-------- Passage given --------

Unless we organise the elections properly it could happen that all three directors could come from one area. This would be very undesirable. The problems would be greater in the ESB and CIE because of the spread. Of necessity we cannot give every major CIE or ESB geographical location representation on the boards. It would be very desirable if this could be done but obviously it is not possible. The two-tier system appears the more desirable.
The Minister has a major problem ensuring the workers will be content that the persons concerned were elected to represent the different geographical locations. It would be disastrous if the three appointments came from the same area, say, Dublin. I have no objection to their being Dublin-based, but what worries me is that there would not be a proper spread. It could equally be argued that all three should not be from the rail, road or freight sections, irrespective of geographical locations. Therefore, not only the geographical spread should be taken into consideration but also the particular sections.
We all want to see this Bill work properly and the more consultation there is the better. Therefore, I strongly urge the Minister to accept my amendment. As I said, he could charge me that this is a contradiction with my previous amendment but there is a vast difference here. I believe the first election will be very important. We all want to see this work properly but to some extent we are all going into the unknown. For this reason I believe the more consultation there is and the more information that is given to the employees the better, because the appointment of these worker-directors must be and must appear to be as democratic as possible.
I cannot see why there should not be consultation. The Minister has the final say, and rightly so. Only by consultation can there be any hope that the workers will be satisfied with the final results. This is very important and again I ask the Minister to accept my amendment.

-------- Information provided --------

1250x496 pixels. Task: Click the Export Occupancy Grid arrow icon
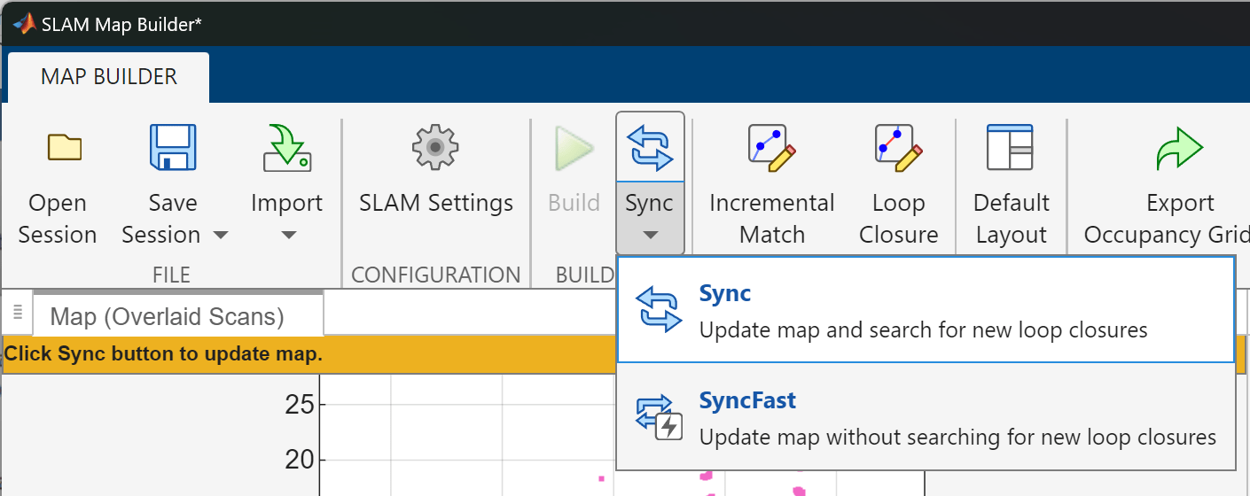(1179, 149)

--------

## Work to complete
A - From the worker-directors debate above, render this sentence into Spanish: "I cannot see why there should not be consultation."
B - In the worker-directors debate, which three sections does the speaker say the three appointees should not all come from?
This data has no connection to the debate passage above.

## Answer list
A - No veo por qué no debería haber consulta.

B - The rail, road and freight sections.